● Passage provided
3.4 The Customer acknowledges that Goods are supplied on the understanding that there may be slight dye and/or shade variations and that the finish of Goods containing manufactured or natural products or materials (such as porcelain, natural stone or wood) may vary from sample to sample and product to product, may not be uniform in colour or texture and may contain grain variations, natural marks and veining. Any such natural variations shall not be a defect for the purposes of Condition 10.1.
3.5 Any sample given or purchased is subject to the variation outlined in Condition 3.4. One small sample cannot be guaranteed to accurately represent any product as a whole or in bulk.3.6 We cannot accept any liability if products are not stored in appropriate conditions, if they are used for purposes other than those for which they were intended, or they are laid other than in accordance with recommendations. The recommendations we provide are for guidance purposes only and any applicable building regulations or planning requirements should be followed at all times. We cannot accept liability for any defect arising from fair wear and tear, wilful damage, negligence or abnormal working conditions.

● Source data
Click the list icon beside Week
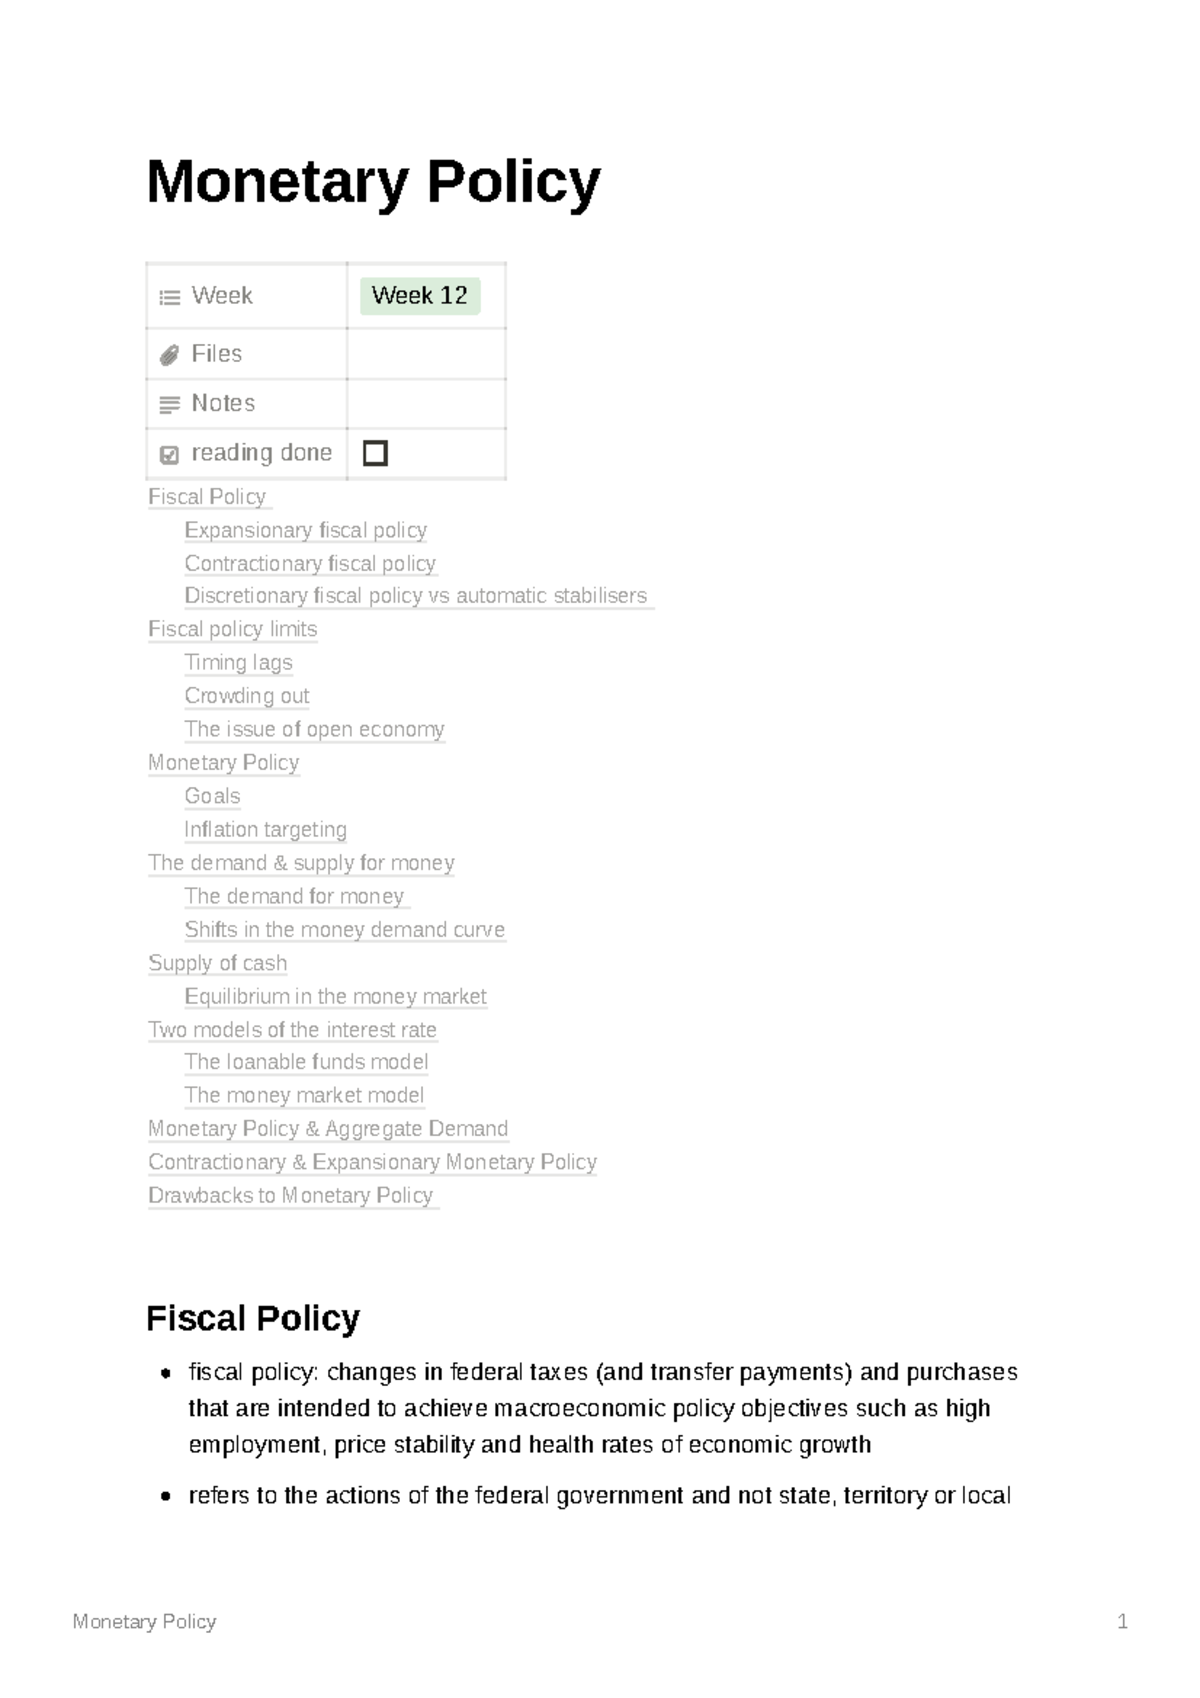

● Set exercise 1
Rewrite the paragraph of the conditions passage that begins "3.4 The Customer acknowledges" as a short list that keeps its main facts.
● Set exercise 2
Quote the conditions passage word for word, beginning at the words "3.4 The Customer" and stopping after "of Condition 10.1.".
Rely solely on the conditions passage, not on the lines.

● Written reply 1
- Goods may have slight dye or shade variations.
- Goods containing manufactured or natural products or materials, such as porcelain, natural stone or wood, may vary in finish from sample to sample and product to product.
- Such goods may not be uniform in color or texture and may contain grain variations, natural marks and veining.
- These natural variations are not a defect for the purposes of Condition 10.1.

● Written reply 2
3.4 The Customer acknowledges that Goods are supplied on the understanding that there may be slight dye and/or shade variations and that the finish of Goods containing manufactured or natural products or materials (such as porcelain, natural stone or wood) may vary from sample to sample and product to product, may not be uniform in colour or texture and may contain grain variations, natural marks and veining. Any such natural variations shall not be a defect for the purposes of Condition 10.1.